Online Survey Software

Online survey software provide questionnaires that participants can complete over the Internet. They are usually Web forms along with a database to store the answers, and may also include statistical software to provide analytics.

Personal Health Information (PHI)

Personal health information (PHI), also referred to as protected health information, generally refers to demographic information, medical history, test and laboratory results, insurance information, and other data that a healthcare professional collects to identify an individual and determine appropriate care.

Personally Identifiable Information (PII) (From CODATA)

  1. Data which relate to a living individual who can be identified
    1. from those data, or
    2. from those data and other information which is in the possession of, or is likely to come into the possession of, the data controller, and includes any expression of opinion about the individual and any indication of the intentions of the data controller or any other person in respect of the individual.
  2. Any data that could potentially identify a specific individual. Any information that can be used to distinguish one person from another and can be used for de-anonymizing anonymous data can be considered personally identifiable data.
  3. Data are identifiable if the information contains the name of an individual, or other identifying items such as birth date, address or geocoding. Data will be identifiable if the information contains a unique personal identifier and the holder of the information also has the master list linking the identifiers to individuals. Data may also be identifiable because of the number of different pieces of information known about a particular individual. It may also be possible to ascertain the identity of individuals from aggregated data where there are very few individuals in a particular category. Identifiability is dependent on the amount of information held and also on the skills and technology of the holder.

Public Facing

A public facing resource accepts anonymous connection requests from any public internet protocol address. In other words, public facing resources are externally accessible resources that the public can access, without the requirement of being part of specific private subnets.

Raw Data (From CODATA)

Data that have not been processed for meaningful use. Although raw data have the potential to become “information,” they require selective extraction, organization, and sometimes analysis and formatting for presentation. As a result of processing, raw data sometimes end up in a database, which enables the data to become accessible for further processing and analysis in a number of different ways.

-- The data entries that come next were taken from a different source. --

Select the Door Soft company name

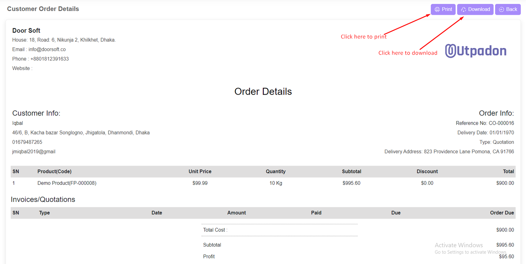pyautogui.click(x=26, y=31)
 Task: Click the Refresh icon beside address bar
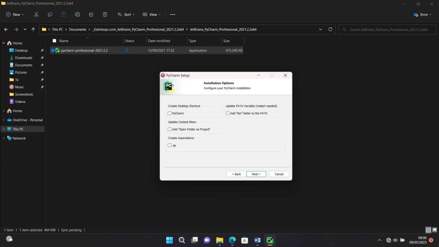pyautogui.click(x=330, y=29)
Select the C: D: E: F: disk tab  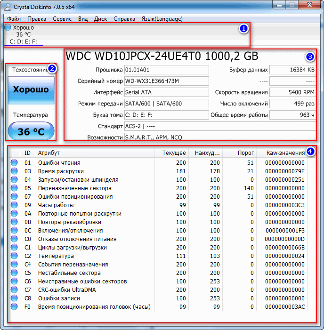[23, 41]
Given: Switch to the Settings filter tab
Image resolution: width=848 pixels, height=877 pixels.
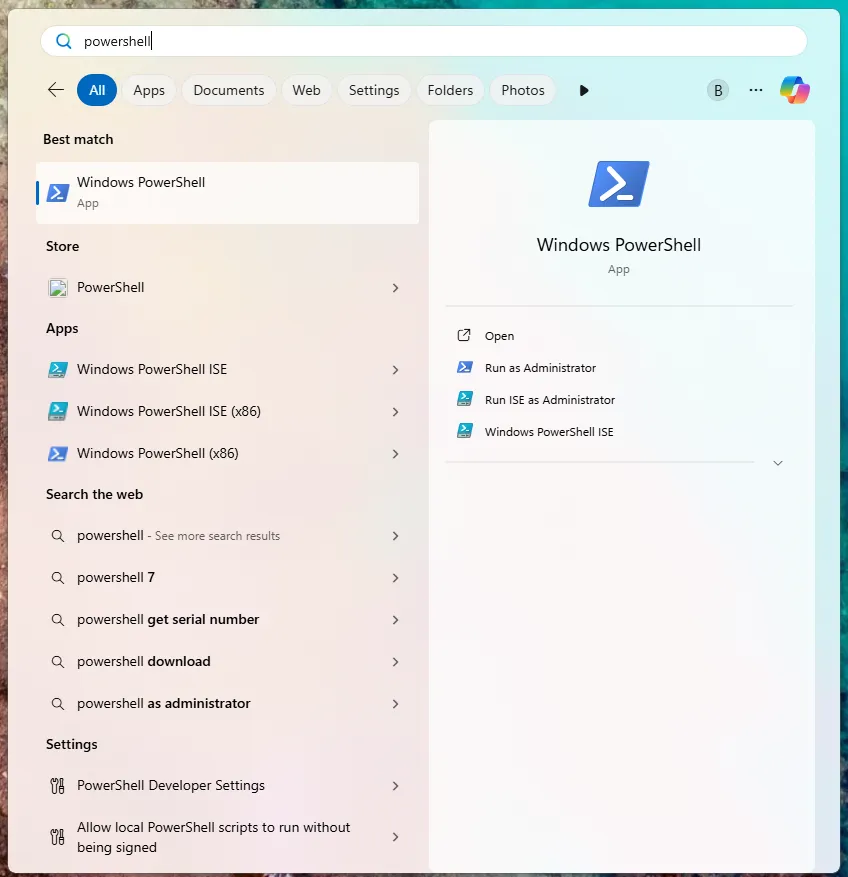Looking at the screenshot, I should point(374,90).
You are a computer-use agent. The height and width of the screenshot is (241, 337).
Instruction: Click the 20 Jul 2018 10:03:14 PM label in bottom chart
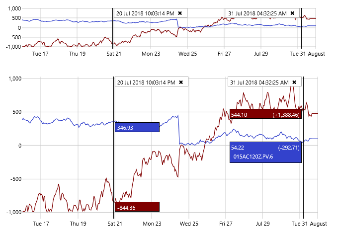146,82
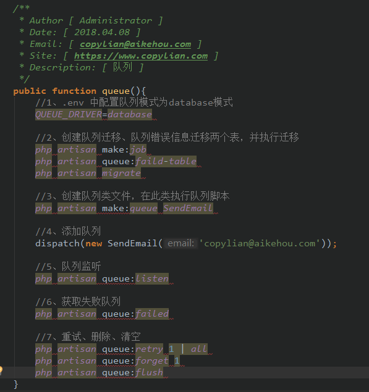The image size is (369, 392).
Task: Place cursor on QUEUE_DRIVER text
Action: pos(69,114)
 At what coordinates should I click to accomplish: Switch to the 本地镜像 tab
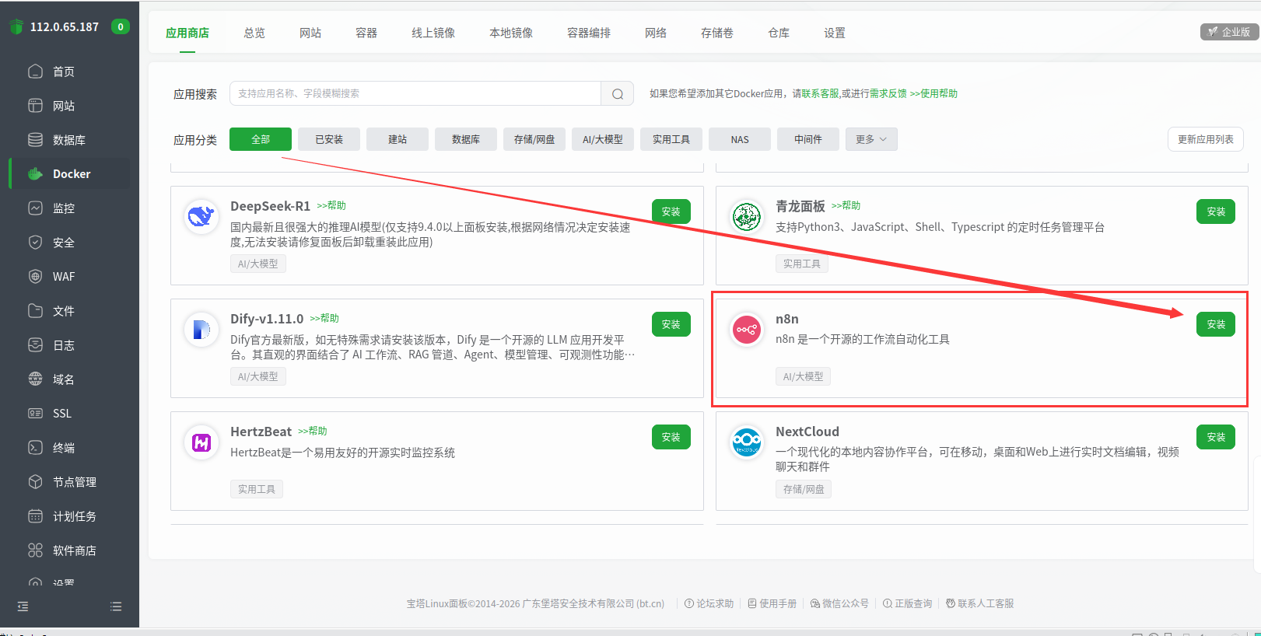coord(511,33)
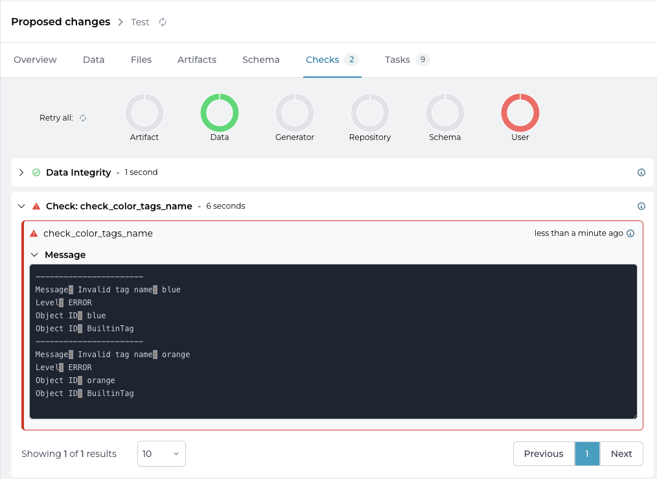Click the Schema check donut chart
The width and height of the screenshot is (657, 479).
(x=445, y=113)
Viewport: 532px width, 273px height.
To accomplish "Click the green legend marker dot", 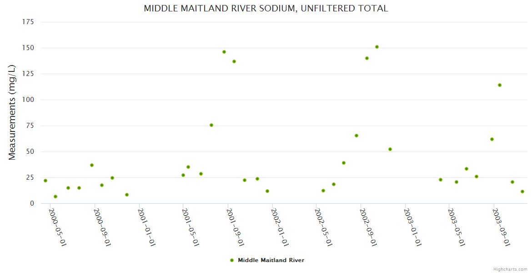I will coord(232,260).
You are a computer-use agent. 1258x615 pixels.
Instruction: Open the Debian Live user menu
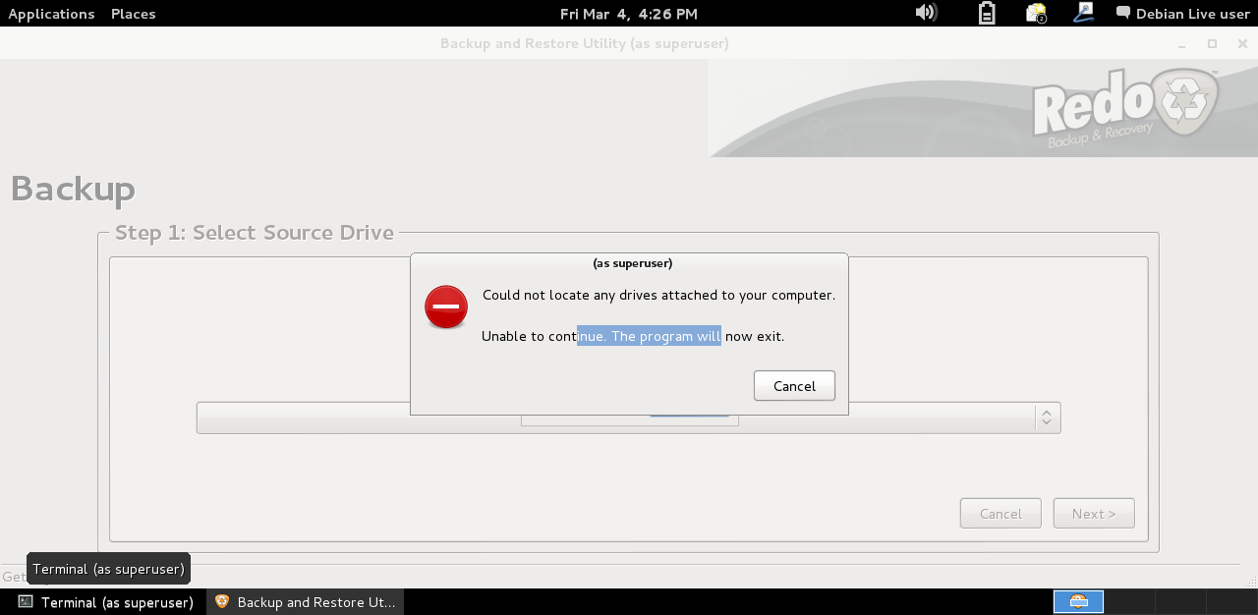click(1192, 14)
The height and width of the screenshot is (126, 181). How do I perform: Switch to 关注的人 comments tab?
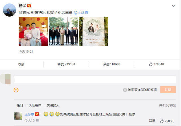tap(53, 105)
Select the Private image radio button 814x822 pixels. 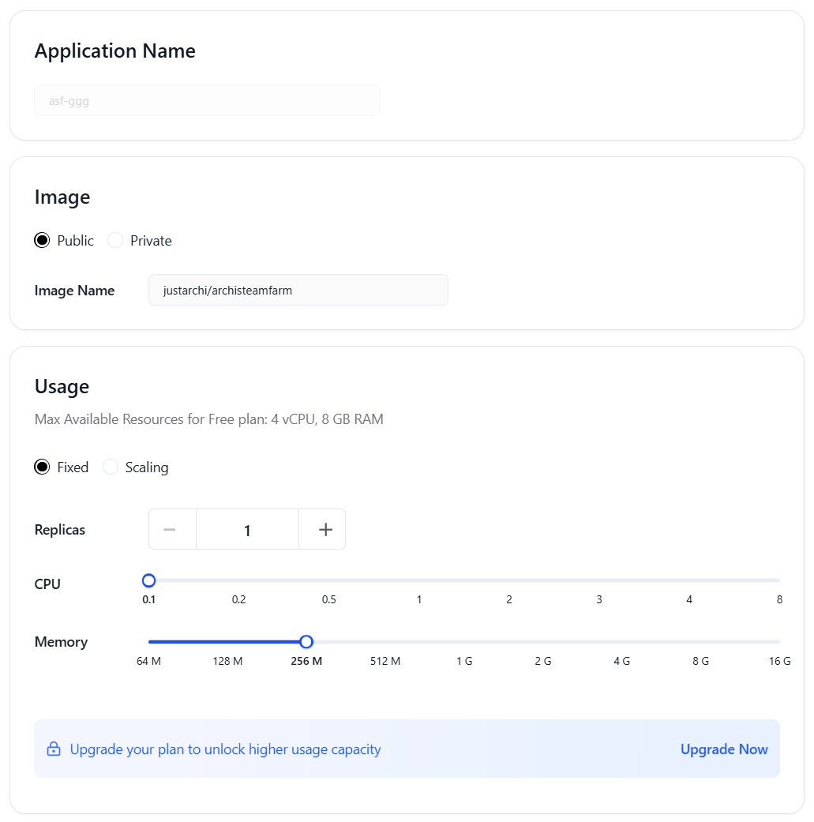pyautogui.click(x=115, y=241)
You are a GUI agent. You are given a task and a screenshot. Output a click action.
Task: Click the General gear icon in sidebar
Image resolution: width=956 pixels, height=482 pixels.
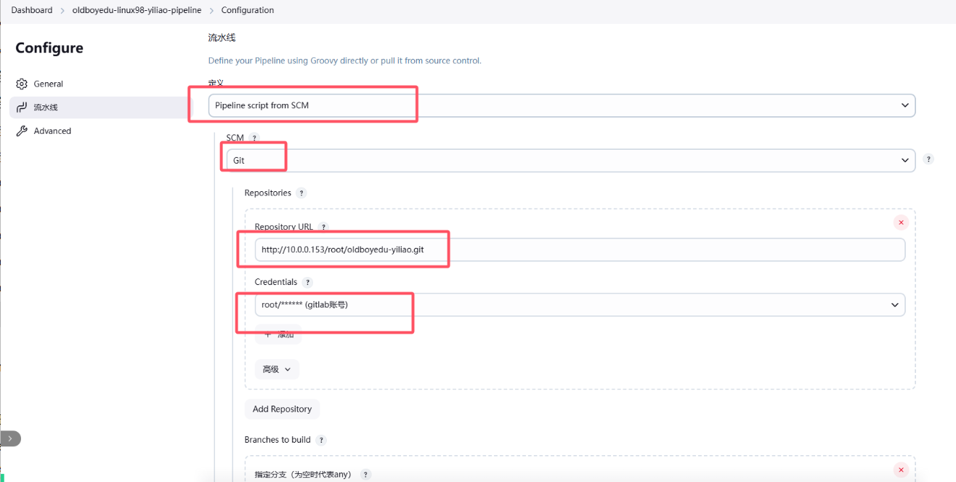pyautogui.click(x=22, y=84)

Raw data have yet to be de-identified and thus, if there is any stage of the data lifecycle wherein your data will contain PII, it is this stage.

Research Data (From the Tri-Agency RDM Policy)

Research data are data that are used as primary sources to support technical or scientific enquiry, research, scholarship, or creative practice, and that are used as evidence in the research process and/or are commonly accepted in the research community as necessary to validate research findings and results. Research data may be experimental data, observational data, operational data, third party data, public sector data, monitoring data, processed data, or repurposed data. What is considered relevant research data is often highly contextual, and determining what counts as such should be guided by disciplinary norms.

Research Data Management (RDM) (From the Tri-Agency RDM Policy)

Research data management (RDM) refers to the processes applied through the lifecycle of a research project to guide the collection, documentation, storage, sharing and preservation of research data.

RDM is essential throughout the data lifecycle—from data creation, processing, analysis, preservation, storage and access, to sharing and reuse (where appropriate), at which point the cycle begins again. Data management should be practiced over the entire lifecycle of the data, including planning the investigation, conducting the research, backing up data as it is created and used, disseminating data, and preserving data for the long term after the research investigation has concluded.